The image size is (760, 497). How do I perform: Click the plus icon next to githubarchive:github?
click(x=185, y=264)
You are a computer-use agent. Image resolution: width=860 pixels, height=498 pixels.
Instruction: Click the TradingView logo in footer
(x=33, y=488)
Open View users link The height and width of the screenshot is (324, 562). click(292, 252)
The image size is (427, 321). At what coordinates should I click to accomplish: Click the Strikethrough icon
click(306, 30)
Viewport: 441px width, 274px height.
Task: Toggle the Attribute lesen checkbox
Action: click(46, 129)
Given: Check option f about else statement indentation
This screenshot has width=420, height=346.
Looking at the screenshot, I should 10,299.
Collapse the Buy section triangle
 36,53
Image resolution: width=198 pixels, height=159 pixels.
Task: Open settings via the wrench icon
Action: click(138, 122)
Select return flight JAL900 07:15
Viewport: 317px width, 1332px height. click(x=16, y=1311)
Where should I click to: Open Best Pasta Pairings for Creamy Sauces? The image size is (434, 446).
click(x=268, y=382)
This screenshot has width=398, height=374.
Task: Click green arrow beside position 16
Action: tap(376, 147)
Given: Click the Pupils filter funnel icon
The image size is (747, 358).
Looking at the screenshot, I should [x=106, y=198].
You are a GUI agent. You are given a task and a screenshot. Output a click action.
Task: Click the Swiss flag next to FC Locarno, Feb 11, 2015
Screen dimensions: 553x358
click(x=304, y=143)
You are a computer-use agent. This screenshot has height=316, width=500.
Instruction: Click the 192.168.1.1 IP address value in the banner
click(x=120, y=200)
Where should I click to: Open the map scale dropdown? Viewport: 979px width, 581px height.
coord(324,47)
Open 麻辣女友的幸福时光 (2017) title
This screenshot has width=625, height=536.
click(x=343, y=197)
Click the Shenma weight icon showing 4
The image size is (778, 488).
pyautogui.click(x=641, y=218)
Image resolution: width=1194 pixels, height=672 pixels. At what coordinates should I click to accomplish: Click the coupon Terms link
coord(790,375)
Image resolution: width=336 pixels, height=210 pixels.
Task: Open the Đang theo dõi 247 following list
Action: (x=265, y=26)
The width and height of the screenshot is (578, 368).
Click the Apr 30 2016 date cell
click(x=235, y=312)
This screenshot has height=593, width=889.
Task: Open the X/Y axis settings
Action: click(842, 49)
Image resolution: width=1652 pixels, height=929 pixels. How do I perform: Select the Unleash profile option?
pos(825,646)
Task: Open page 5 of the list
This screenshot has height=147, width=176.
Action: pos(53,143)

○ ○ ○ ○ ○

ACTION ITEM:
Taking the line that contains "Instruction: Click the 192.168.1.1" as the first and the last line of the material as the final one, transcribe that span exactly and include nothing else.

PROBLEM SOLUTION:
Instruction: Click the 192.168.1.1 IP address value in the banner
click(x=120, y=200)
Where should I click to: Open the map scale dropdown? Viewport: 979px width, 581px height.
coord(324,47)
Open 麻辣女友的幸福时光 (2017) title
This screenshot has width=625, height=536.
click(x=343, y=197)
Click the Shenma weight icon showing 4
The image size is (778, 488).
pyautogui.click(x=641, y=218)
Image resolution: width=1194 pixels, height=672 pixels. At what coordinates should I click to accomplish: Click the coupon Terms link
coord(790,375)
Image resolution: width=336 pixels, height=210 pixels.
Task: Open the Đang theo dõi 247 following list
Action: (x=265, y=26)
The width and height of the screenshot is (578, 368).
Click the Apr 30 2016 date cell
click(x=235, y=312)
This screenshot has height=593, width=889.
Task: Open the X/Y axis settings
Action: click(842, 49)
Image resolution: width=1652 pixels, height=929 pixels. How do I perform: Select the Unleash profile option?
pos(825,646)
Task: Open page 5 of the list
This screenshot has height=147, width=176.
Action: pos(53,143)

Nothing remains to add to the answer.